The main antenna 16 is attached to the first member 12 for vertical or angled extension at an acute angle, preferably between 15 and 35 degrees with the flip 14. The parasitic element or radiator 18 is attached to or disposed on the second member 14. In this embodiment, the two components of the antenna array, the main antenna 16 and the radiator 18, are not physically connected. They are, however, electromagnetically coupled to each other due to their substantially parallel arrangement. In the preferred embodiment, the two antenna components 16 and 18 radiate and receive simultaneously in the electric-field mode (i.e., they transmit and receive E field waves) and at the same resonating frequency. Alternatively, the main antenna 16 and the parasitic element 18 can resonate at two different frequencies, not too far apart, in case more of an impedance bandwidth is desired. The latter is necessary when an antenna for multimode products is desired. For instance, products operating at both the 800 MHz and 900 MHz range. Such products require that the antenna cover close to 200 MHz in bandwidth. This is very difficult to accomplish at such low frequencies due to the inherent bandwidth of the antenna topology and the size of the product. One approach to accommodate the increase in the bandwidth is to use a matching circuit, but these circuits do add losses to the signal path. A workable alternative is presented in the instant application. The ability to increase the bandwidth is becoming more and more common as portable communication devices tend to become more “world”-roaming capable.
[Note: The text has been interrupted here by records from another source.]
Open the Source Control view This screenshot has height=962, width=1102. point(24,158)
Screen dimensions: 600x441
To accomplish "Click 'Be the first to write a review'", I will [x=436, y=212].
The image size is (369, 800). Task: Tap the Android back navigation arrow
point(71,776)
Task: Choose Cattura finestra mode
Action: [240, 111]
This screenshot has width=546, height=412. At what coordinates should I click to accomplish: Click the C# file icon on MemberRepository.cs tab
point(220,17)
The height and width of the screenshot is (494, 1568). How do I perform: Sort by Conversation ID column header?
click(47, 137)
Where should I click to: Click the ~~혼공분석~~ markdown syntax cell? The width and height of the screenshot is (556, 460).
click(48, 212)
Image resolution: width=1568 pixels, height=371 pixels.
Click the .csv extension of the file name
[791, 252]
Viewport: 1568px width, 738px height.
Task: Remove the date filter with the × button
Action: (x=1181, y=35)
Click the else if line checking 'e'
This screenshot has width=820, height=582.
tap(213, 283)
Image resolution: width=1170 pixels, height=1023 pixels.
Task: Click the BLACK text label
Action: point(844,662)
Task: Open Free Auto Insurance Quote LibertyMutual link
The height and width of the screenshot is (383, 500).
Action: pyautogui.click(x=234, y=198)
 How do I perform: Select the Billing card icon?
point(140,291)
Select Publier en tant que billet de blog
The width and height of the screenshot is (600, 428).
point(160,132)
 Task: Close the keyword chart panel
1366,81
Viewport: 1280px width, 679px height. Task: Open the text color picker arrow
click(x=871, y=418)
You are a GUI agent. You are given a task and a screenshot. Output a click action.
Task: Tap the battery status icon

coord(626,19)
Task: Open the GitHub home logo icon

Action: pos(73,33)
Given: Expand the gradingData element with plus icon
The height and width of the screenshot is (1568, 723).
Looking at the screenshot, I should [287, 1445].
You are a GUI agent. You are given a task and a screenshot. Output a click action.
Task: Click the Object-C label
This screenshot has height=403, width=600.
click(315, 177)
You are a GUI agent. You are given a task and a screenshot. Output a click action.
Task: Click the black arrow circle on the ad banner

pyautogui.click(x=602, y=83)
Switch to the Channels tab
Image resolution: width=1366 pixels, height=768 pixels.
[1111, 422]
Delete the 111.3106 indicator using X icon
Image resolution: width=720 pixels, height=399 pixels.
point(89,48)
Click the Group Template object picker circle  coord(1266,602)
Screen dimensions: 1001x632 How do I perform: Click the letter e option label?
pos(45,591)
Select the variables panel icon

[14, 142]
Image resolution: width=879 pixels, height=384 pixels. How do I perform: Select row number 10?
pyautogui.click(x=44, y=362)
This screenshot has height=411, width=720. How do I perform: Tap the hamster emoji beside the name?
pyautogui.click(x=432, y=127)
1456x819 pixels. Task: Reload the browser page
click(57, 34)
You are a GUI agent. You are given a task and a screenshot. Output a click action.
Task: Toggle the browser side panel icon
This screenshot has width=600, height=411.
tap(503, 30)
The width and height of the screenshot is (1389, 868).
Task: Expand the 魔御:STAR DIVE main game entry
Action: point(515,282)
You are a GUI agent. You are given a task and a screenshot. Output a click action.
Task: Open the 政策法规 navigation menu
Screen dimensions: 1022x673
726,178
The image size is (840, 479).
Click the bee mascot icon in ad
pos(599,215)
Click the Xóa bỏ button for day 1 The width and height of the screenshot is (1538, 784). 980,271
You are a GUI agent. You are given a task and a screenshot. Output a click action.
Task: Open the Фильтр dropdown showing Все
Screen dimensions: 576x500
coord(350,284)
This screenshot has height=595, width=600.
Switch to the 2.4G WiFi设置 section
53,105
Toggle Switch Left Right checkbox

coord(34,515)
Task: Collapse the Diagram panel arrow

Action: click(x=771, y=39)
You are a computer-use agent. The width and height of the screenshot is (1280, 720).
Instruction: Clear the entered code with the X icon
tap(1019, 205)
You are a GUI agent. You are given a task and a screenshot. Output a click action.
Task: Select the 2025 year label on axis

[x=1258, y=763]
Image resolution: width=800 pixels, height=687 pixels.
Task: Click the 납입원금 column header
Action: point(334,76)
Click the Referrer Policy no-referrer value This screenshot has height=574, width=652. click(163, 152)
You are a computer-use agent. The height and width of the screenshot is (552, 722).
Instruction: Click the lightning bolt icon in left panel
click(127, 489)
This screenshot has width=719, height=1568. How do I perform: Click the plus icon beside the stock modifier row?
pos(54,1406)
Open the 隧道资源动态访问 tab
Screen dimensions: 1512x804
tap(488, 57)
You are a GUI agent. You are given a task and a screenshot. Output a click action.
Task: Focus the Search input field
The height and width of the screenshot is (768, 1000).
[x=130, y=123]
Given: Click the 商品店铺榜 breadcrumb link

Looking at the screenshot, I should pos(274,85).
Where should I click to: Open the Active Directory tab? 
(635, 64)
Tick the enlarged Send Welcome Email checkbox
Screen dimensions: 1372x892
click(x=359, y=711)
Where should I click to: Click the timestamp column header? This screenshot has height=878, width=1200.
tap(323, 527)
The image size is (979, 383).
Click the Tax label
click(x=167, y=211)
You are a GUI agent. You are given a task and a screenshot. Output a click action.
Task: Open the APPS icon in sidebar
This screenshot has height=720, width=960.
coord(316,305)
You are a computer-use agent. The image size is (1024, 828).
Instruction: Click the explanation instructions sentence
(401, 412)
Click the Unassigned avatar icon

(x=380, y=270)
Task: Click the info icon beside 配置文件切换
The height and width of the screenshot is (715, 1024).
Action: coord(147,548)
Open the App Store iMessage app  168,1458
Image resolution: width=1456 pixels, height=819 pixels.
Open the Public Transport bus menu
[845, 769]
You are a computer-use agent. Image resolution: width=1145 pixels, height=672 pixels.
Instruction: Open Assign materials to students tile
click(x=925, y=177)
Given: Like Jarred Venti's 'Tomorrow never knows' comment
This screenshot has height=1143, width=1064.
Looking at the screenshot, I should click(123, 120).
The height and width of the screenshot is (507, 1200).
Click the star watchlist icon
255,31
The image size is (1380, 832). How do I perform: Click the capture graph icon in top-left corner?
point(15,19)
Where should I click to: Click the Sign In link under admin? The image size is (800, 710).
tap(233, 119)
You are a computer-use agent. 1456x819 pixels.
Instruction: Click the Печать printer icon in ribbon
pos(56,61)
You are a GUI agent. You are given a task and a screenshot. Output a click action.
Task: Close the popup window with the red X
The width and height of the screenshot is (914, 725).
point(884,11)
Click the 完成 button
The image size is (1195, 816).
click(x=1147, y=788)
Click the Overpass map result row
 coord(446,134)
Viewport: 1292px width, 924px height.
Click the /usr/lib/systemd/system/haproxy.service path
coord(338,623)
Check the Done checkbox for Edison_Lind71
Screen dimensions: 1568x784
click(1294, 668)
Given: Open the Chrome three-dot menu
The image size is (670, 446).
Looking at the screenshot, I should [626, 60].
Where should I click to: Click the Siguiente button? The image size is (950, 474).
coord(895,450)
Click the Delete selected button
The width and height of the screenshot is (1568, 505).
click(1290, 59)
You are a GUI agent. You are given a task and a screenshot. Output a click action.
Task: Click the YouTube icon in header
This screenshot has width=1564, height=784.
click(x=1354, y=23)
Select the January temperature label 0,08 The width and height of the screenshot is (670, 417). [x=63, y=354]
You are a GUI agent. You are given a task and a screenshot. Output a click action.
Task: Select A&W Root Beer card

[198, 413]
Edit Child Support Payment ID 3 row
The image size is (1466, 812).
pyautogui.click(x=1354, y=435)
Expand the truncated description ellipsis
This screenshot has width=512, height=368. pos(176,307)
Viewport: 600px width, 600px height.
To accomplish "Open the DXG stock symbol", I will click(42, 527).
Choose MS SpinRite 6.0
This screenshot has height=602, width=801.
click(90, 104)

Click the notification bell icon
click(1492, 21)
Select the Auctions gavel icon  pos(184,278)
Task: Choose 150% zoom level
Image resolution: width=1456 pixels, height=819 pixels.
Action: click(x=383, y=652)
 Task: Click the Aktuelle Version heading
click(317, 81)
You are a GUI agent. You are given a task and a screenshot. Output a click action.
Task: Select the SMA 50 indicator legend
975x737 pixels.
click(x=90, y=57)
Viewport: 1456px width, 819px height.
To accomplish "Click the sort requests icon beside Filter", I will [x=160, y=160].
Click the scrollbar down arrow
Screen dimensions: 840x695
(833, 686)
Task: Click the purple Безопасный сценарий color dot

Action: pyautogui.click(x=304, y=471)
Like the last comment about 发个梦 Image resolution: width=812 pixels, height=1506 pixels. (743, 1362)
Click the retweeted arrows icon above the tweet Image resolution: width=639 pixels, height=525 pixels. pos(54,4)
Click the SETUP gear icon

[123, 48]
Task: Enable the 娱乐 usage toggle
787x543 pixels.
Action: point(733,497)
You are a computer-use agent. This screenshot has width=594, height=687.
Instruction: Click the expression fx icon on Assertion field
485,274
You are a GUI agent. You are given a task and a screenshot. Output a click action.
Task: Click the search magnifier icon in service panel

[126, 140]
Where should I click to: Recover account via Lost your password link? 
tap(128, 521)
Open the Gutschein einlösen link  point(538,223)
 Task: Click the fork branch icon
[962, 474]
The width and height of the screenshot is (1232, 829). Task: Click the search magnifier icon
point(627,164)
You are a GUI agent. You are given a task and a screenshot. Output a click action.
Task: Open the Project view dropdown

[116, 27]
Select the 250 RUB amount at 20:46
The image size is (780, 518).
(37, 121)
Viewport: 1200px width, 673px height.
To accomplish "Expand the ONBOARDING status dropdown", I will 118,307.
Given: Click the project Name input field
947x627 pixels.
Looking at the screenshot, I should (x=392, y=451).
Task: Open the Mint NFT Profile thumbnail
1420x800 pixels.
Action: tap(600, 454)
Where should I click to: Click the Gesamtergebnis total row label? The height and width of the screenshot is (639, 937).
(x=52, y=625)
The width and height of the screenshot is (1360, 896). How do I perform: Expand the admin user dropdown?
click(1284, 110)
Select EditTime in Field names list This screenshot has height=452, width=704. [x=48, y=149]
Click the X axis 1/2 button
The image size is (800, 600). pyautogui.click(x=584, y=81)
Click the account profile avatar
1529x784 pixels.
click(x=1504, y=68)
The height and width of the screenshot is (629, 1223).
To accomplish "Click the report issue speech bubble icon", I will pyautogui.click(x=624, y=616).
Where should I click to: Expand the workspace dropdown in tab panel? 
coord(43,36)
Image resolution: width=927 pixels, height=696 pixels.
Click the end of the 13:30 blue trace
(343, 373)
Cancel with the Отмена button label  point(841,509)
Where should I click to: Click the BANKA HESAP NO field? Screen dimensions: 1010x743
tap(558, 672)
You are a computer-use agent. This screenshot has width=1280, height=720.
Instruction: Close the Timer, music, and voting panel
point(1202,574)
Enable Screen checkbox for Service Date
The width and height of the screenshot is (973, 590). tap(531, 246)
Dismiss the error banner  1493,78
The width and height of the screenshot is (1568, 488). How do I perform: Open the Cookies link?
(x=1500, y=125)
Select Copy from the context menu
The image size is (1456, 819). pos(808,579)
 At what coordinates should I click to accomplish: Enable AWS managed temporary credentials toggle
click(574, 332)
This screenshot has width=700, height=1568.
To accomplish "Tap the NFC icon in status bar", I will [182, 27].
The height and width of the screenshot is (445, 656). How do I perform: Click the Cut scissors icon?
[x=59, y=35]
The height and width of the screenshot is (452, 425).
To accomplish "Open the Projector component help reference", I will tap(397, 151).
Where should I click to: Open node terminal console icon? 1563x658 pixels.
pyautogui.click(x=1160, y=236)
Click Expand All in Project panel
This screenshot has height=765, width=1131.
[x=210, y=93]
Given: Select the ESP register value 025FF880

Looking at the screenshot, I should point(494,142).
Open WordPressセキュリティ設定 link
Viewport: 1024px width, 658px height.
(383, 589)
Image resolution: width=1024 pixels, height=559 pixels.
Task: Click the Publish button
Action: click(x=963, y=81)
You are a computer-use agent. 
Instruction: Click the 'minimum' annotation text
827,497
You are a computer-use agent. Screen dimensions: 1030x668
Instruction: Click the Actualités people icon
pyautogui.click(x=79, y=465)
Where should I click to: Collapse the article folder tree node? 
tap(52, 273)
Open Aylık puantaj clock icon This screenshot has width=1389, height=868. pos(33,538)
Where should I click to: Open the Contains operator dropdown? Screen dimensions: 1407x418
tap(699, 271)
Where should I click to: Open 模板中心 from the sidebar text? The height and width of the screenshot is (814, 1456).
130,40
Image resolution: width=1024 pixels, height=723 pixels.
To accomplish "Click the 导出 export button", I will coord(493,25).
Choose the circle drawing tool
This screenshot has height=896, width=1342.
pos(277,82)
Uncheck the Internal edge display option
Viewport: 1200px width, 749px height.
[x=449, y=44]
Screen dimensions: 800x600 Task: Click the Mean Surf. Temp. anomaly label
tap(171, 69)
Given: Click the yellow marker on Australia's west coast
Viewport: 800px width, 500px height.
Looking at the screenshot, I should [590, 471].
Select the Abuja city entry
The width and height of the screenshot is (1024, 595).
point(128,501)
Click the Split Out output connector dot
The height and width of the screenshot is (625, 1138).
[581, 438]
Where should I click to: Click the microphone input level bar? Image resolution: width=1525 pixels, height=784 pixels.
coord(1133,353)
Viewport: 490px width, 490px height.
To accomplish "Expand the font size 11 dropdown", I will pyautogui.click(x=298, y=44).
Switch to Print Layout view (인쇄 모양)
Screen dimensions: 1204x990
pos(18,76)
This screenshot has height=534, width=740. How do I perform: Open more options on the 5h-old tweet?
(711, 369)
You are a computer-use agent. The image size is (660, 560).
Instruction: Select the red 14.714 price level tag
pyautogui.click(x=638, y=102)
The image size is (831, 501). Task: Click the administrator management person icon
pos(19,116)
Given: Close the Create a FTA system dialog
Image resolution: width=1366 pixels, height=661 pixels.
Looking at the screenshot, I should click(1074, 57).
Electrically, the incident electric field induces a current J to flow on the parasitic element 18 causing it to become excited and radiate to form an array system with the antenna 16. The flow of this current on the element 18 radiates back in the direction or beam 32 towards the antenna 16 in such a way that the two elements of the array 16 and 18 constructively interfere with one another. The parasitic element 18, when thus coupled with the main antenna 16, forms a new radiation pattern which represents the combination of the main antenna 16 and the parasitic element 18. This constructive combination is such that the radiated energy undergoes a change which allows an increase in the overall electric field magnitude in a direction opposite to the user. This very phenomenon improves the antenna overall efficiency. In addition, this constructive interference allows an improvement at the points in the radiation pattern where nulls are present in the case of a single element.

A display 20 and a keypad 36 are also located on the first member or housing 12. A speaker 22 and a transparent display screen 28 for allowing the display 20 to show through underneath, when the flip is collapsed or otherwise closed on top of the housing 12 (as in a closed clam-shell configuration), is contained in the second member 14. The speaker 22 is mounted within the second member 14 and a microphone 30 is mounted within the first member 12 so that persons using the communication device 10 may hold to their faces the side containing the exterior portions of the speaker 22 and of the microphone 30. A keypad 36 may be located on this same side of the communication device 10.

Signals 32 and 34 are radiated mostly in the direction shown by the arrow (i.e., they are unidirectional in a directed beam of an antenna array). This direction is intentionally away from the user in order to avoid the adverse loading effects the user presents to the signal. Analyzed from a different perspective, the parasitic radiator 18 also operates as an escape route for the highly excited currents from the speaker's wires or other audio lines connecting the speaker 22 on the flip 14 via the hinge 24 to the rest of the audio circuit in the main housing 12 PCB to flow into. This parasitic radiator 18 has also shown to reduce hand proximity effects when a users hand is holding the flip 14 and the housing 12. Therefore, the communication device 10 has the advantage over other communication devices in that it includes an antenna array which helps to improve the overall radiation and reduce the unwanted hand proximity effects.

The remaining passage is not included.